*Tasks*.
- 1) Answer these questions about the passage on claims made policies:
(a) In a "pure" claims made policy, what event invokes coverage?
(b) What do the more common policies include for a period of years?
(c) What does "occurrence-type" language allow the insured to do?
- 2) Write out the passage on claims made policies between "Claims made policies may" and "and the policy period.", inclusive, swapping "restrictive" for "narrow".

*Text passage*.

Content starts

There are various types of policies within the claims made category. So-called “pure” claims made policies generally define “claims made” as all claims brought against the *351insured within the policy period. The claim made against the insured party is the event which invokes coverage. The policy may also be of a “reporting” type, defining “claims made” as all claims made against the insurer by the insured during the policy period. Thus, the claim made against the insurer is the event invoking coverage in a “reporting” type of claims made policy.
Claims made policies may also differ in their scope of coverage. Some policies, for example, are very restrictive and cover only those claims made which are based on actions or omissions which fall within the policy period. See Stine v. Continental Cas. Co., 419 Mich. 89, 349 N.W.2d 127 (1984). More commonly, however, the policy will include a “retroactive date” for a period of years, and will provide coverage for claims made which are based on actions or omissions during the retroactive period and the policy period.
Some claims made policies even include “occurrence-type” language which allows the insured to report to the insurer those occurrences which are likely to lead to future claims, thereby invoking coverage for these incidents if and when a claim is made. See Zuckerman v. Nat. Union Fire Ins., 100 N.J. 304, 495 A.2d 395, 397 (1985). Cf. City of Harrisburg v. Intern Surplus Lines Ins., 596 F.Supp. 954, 958 (M.D.Pa.1984).

Content ends

Data entries

Content starts

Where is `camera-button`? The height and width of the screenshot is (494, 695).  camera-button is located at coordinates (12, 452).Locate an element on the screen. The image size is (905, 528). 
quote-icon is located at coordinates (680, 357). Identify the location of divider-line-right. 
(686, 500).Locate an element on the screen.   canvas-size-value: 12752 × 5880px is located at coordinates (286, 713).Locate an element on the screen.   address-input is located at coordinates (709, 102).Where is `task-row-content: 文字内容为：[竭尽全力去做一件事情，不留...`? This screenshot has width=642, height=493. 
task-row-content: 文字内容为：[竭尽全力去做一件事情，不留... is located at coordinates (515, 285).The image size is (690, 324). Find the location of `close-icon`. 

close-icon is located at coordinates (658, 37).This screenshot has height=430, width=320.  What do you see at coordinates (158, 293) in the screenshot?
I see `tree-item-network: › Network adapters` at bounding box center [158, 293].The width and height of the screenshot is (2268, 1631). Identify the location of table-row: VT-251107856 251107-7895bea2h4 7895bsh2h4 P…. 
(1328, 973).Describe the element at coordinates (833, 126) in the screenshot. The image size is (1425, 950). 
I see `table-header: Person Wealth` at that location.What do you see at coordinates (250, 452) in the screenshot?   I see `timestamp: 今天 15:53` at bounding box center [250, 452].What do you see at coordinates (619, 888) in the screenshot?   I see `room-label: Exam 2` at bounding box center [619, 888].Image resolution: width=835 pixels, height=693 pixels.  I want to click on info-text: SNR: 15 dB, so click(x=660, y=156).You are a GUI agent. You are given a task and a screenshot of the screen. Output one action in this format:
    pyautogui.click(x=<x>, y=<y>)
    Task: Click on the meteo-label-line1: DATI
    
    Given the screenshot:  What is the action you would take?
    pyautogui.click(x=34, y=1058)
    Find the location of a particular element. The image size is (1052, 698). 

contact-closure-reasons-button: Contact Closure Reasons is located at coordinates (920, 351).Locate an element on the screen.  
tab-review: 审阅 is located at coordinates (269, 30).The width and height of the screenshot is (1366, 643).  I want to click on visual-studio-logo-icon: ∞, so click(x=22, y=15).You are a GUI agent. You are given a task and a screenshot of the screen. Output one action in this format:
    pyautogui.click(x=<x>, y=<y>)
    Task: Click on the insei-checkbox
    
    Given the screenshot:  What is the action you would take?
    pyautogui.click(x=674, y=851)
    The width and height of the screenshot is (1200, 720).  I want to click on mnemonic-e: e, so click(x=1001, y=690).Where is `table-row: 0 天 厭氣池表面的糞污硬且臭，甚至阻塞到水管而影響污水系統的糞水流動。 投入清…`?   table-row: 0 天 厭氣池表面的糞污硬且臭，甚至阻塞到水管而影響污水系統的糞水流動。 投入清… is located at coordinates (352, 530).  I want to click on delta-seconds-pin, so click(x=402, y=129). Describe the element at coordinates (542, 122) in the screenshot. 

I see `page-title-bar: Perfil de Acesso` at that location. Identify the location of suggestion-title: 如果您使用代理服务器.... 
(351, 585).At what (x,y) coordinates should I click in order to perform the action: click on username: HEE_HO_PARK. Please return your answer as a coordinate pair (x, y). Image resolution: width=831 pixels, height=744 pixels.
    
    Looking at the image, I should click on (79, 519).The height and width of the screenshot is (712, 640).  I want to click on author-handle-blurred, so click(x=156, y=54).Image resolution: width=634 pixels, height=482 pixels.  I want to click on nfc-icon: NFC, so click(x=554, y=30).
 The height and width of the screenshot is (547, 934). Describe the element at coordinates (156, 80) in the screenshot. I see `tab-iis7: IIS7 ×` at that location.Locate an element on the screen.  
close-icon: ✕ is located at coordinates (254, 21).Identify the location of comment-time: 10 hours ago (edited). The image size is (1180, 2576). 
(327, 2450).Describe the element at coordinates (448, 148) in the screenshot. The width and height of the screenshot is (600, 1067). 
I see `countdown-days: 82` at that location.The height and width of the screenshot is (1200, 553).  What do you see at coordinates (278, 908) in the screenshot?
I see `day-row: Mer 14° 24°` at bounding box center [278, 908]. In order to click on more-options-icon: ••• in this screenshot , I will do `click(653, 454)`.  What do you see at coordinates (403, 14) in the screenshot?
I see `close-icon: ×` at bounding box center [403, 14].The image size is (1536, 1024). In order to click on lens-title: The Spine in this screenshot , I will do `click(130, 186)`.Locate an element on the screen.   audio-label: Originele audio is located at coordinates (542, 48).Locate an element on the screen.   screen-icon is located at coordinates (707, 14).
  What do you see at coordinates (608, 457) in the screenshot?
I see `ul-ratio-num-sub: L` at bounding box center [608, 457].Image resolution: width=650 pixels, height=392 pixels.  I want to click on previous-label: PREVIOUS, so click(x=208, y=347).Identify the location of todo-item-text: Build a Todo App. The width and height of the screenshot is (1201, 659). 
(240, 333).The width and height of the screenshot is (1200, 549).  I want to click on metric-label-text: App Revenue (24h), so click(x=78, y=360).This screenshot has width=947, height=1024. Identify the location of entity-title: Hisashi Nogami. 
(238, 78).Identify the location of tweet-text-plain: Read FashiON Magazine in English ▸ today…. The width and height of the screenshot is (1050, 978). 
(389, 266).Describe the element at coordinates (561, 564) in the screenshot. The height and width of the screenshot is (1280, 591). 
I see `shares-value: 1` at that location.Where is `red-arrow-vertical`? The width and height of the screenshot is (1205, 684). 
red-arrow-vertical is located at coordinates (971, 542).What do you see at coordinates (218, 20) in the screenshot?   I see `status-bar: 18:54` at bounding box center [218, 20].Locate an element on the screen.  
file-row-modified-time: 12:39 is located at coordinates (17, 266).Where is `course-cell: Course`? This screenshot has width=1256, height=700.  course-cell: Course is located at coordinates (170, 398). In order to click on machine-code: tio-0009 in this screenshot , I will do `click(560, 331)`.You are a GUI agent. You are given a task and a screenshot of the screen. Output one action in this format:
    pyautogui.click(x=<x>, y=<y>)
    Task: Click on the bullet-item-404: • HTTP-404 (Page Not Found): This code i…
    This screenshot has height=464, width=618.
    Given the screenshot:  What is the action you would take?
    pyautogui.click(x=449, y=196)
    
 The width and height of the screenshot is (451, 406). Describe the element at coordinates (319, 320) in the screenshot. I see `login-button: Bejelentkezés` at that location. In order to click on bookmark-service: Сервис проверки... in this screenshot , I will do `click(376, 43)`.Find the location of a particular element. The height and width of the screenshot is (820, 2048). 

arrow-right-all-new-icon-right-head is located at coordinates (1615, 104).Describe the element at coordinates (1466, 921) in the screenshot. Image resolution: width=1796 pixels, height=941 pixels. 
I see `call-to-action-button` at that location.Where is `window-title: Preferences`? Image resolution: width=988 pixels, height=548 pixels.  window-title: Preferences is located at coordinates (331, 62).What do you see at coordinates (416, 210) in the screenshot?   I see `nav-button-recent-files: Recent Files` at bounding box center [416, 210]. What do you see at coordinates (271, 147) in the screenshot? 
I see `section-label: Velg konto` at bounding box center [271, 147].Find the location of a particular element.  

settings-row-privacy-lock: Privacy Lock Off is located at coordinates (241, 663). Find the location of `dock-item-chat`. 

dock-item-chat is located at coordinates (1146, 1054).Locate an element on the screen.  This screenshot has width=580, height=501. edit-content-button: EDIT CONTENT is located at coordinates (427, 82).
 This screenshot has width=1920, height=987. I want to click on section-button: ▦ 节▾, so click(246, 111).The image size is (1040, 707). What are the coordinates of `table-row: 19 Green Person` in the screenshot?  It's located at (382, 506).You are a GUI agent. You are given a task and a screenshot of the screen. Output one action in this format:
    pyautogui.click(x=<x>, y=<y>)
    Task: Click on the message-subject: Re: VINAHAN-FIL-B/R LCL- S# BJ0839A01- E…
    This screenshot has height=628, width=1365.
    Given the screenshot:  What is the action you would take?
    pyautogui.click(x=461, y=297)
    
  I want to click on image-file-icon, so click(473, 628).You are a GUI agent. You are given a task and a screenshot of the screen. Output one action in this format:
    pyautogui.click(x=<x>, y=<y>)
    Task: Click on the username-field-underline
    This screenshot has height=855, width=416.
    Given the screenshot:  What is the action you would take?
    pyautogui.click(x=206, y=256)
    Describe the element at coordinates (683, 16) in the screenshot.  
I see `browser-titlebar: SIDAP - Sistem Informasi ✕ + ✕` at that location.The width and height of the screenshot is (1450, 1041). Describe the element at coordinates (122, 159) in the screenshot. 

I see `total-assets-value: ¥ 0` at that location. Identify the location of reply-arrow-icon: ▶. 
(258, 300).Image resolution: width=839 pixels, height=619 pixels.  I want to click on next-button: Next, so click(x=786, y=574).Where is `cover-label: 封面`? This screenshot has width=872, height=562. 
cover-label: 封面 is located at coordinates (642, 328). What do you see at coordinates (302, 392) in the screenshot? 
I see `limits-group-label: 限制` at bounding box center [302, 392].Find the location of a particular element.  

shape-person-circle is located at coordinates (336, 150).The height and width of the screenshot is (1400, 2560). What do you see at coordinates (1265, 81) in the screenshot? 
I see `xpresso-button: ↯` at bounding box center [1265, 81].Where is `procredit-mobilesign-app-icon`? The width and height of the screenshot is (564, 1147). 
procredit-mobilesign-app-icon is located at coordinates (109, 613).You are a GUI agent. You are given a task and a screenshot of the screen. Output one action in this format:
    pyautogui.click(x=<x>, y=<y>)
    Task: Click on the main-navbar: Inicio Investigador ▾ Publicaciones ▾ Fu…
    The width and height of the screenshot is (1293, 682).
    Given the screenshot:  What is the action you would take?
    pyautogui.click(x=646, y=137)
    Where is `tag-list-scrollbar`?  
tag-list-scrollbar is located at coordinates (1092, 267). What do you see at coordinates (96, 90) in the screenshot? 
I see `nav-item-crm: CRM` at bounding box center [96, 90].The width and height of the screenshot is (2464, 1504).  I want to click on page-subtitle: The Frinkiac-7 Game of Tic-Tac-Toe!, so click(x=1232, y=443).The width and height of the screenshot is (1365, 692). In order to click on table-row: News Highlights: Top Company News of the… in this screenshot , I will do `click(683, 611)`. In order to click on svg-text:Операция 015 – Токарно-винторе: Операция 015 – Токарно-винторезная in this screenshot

Content ends

*Answers provided*.
- 1)
(a) The claim made against the insured party.
(b) A "retroactive date."
(c) Report to the insurer those occurrences that are likely to lead to future claims.

- 2)
Claims made policies may also differ in their scope of coverage. Some policies, for example, are very narrow and cover only those claims made which are based on actions or omissions which fall within the policy period. See Stine v. Continental Cas. Co., 419 Mich. 89, 349 N.W.2d 127 (1984). More commonly, however, the policy will include a “retroactive date” for a period of years, and will provide coverage for claims made which are based on actions or omissions during the retroactive period and the policy period.